Filter Representation in Vectorized Query Execution论文笔记

概览

这篇文章向我们展示了在向量化查询执行引擎里的两种filter representation(bitmap以及select vectors)和两种执行策略：1. Full, 不管有多少active的row，都全部执行；2. Partial，只执行active的row，并用理论分析，辅之以实验论证，哪些情况下，哪种组合更优。

后文用到的缩写

BM for BitMap
SV for Select Vectors

Update Operation和Map Operation的区别

Map需要物化其结果到另一个新的vector中，update需要返回一个新的filter representation

原语操作代价公式

实现的所有策略

加了Manual后缀表示手动的以SIMD的形式写出核心操作进行优化，不以Manual结尾的则依赖编译器自行进行优化

不同Operation的最优策略

没有SIMD可以加速的Operation

变长数据的操作

最优策略选SVPartial

We see that Full consistently performs worst when it processes more tuples. At full selectivity, Full and Selective process the same number of tuples, but the former slightly benefits from a simpler iteration logic. We also see that the performance of SVPartial is similar to that of BMPartial, despite the former’s simpler iteration logic, meaning that the core operation is the dominating cost.

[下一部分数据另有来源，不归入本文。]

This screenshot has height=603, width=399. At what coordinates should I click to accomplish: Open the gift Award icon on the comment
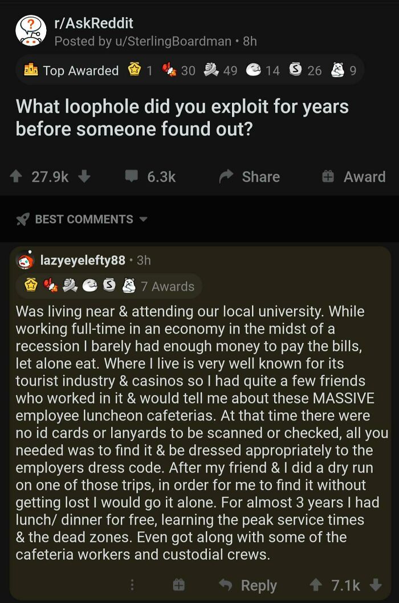pos(179,585)
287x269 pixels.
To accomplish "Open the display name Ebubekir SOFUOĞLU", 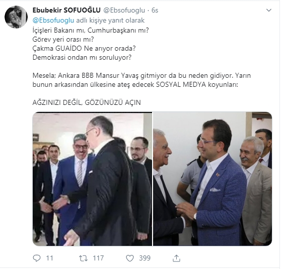I will point(66,10).
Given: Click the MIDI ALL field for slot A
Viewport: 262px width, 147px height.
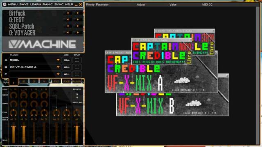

选择Partial策略，并且使用BM和SV的差别不大，因为即使理论上SV的迭代逻辑更简单，但是主要的耗时在于算子的真正操作耗时。

整数相除/取模

最优策略选SVPartial，结论与与”变长数据的操作“一致

总结

We conclude that the number of tuples processed is the dominant factor for non-data-parallel primitives, making Full impractical. Because of the small impact of iteration logic time, SVPartial has a performance edge over BMPartial, but developers can choose either representation without much affecting performance.

简而言之，需要处理的元组数量是主要因素，最优策略是SVPartial

有SIMD可以加速但不高效的Operation

即存在执行分支的Operation，如逻辑或和逻辑与操作

最优策略选SVPartial

We can see that Full is either always the worst strategy in Figure 5a, or only competitive at high selectivities (>= 0.85) in Figure 5b. Although Full is competitive at the highest selectivities, we recommend, for the sake of simplicity, the SVPartial strategy.

有SIMD可以加速且没有分支的Operation

core operations with straight-line and data-parallel (SLDP) code (i.e., non-branching code that leverages SIMD instruc- tions).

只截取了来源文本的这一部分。